“Following the light of the sun, we left the Old World.”
—Christopher Columbus (1451–1506)
Five hundred and twenty years after Columbus set sail a new discovery awaited lucky New Yorkers in 2012. In the fall of that year the Public Art Fund sponsored a work of art titled Discovering Columbus. Japanese artist Tatzu Nishi envisioned a living room, including chairs, bookshelves, a coffee table and even a flat-screen TV, enveloping the figure of Christopher Columbus atop the column at the center of New York’s traffic circle named for him.
This once-in-a-lifetime opportunity to visit Columbus—in his living room, no less—was thrilling! Walk About New York offers this photo collection and remarks to observe Columbus Day 2015.
The colossal standing figure is carved from Carrara marble on a rostral column. The ancient Greeks and Romans erected rostral columns to celebrate naval military victories. Rostra, the prows or rams of captured enemy ships, were fixed to the column. The bronze prows on the Columbus Column represent the Niña, Pina and Santa Maria. In addition to the Columbus Column other roatral columns of the modern era include a pair in Saint Petersburg, Russia and one in Venice, honoring Austria’s Archduke Ferdinand Maximilian.
The scaffolding that surrounded the 70-foot tall, granite column supported Columbus’ living room. It could be reached by elevator or stairs. It was great exercise climbing the six stories to the top!
In cooperation with the New York City Department of Parks and Recreation, the Public Art Fund oversaw the conservation of the figure of Columbus, the column upon which he stands akimbo, the column’s ornamentation and its pedestal. All these elements had become grimy from city pollution and weather worn. The conservation program included cleaning and repointing the granite and the marble features; repair to the stone; and cleaning the bronze decorations and reliefs. The monument’s last major conservation effort was carried out in the run-up to the 500th anniversary of Columbus’ expedition in 1992.

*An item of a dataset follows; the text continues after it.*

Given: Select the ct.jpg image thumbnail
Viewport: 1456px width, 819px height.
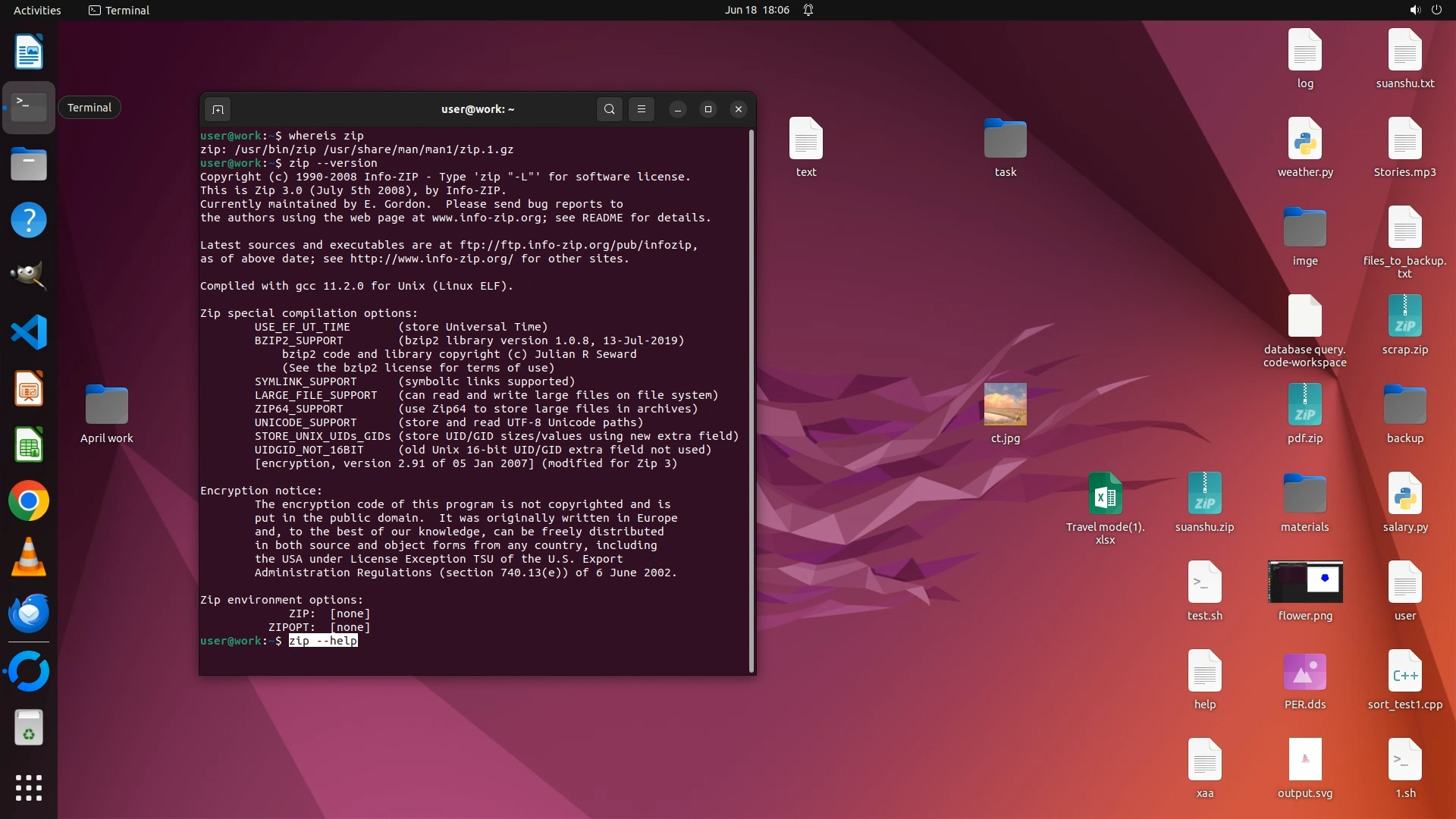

In 2005 the entire area around the Columbus Column was redesigned with the aim of making it an attractive destination. Granite was laid down to create a plaza with specially designed benches. Seasonal planting beds ringed the area to create an oasis at the Column’s base in the center of the Circle. The fountain, which had been directly around the Column, was removed. A new fountain at the perimeter of the area was added. This reimagining of Columbus Circle won the 2006 American Society of Landscape Architects General Design Award of Honor.
“You can never cross the ocean unless you have the courage to lose sight of the shore.”
When the Columbus Column was dedicated, Carlo Barsotti, editor of the Italian-language newspaper Il Progresso Italoamericano, stated that it “was offered by the Italian residents in the United States as a testimonial of their love for the institutions of this Republic and a tribute to their great country-man.”
Carlo Barsotti was the driving force getting the Columbus Column to become a reality. His influence helped to bring monuments honoring other Italians to New York. Those projects were the Verdi Monument, at Broadway and 73rd Street; the Giuseppi Garibaldi Monument, appropriately in Greenwich Village’s Washington Square because Garibaldi is the “George Washington of Italy”; and the Dante Monument, which stands in the park across from Lincoln Center.
“Riches don’t make a man rich, they only make him busier.”
The monument was designed by Sicilian sculptor Gaetano Russo (1852–1926). It was unveiled in 1892 to mark the 400th anniversary of Christopher Columbus’s voyage to the New World. The circle, one of the major entrances to Central Park at its four corners, was named in honor of the navigator from Genoa at the same time.
Mr. Nishi, whose idea it was to create a living room for Columbus, designed the room’s wallpaper. His influences were American TV shows and movies, which he watched during his youth. The pattern uses images from American pop culture in a 1960s Pop Art style. Some images are New York inspired, such as the Empire State Building and Marilyn Monroe above a subway grate; others are more generally American, such as Mickey Mouse and Elvis Presley.
“It was something unusual for the avenue and the regular promenaders were to be seen gazing at the spectacle from the chamber windows while Italian peripatetic vendors thronged the sidewalks, and Italian mothers in rainbow attire dandled their children in their arms on the steps of millionaires’ palaces. The column of men in uniforms seldom seen above Bleecker Street marched up between the rows of brownstone houses to the lively music of the Italian national air. It was Italy’s day.”
—from the New York Times, September 17, 1892 edition, reporting on a procession from Little Italy up Fifth Avenue to Columbus Circle that preceded laying the cornerstone of the Columbus Column
“By prevailing over all obstacles and distractions, one may unfailingly arrive at his chosen goal or destination.”
Two of Walk About New York’s guided walking tours end at Columbus Circle. They are the Central Park Walking Tour and the Five Squares and a Circle Tour. Get to see the Columbus Column, not as up-close and personal, but nonetheless, in all its glory during these Tours. The Tours are good fun and greater value!
“For the execution of the voyage to the Indies, I did not make use of intelligence, mathematics or maps.”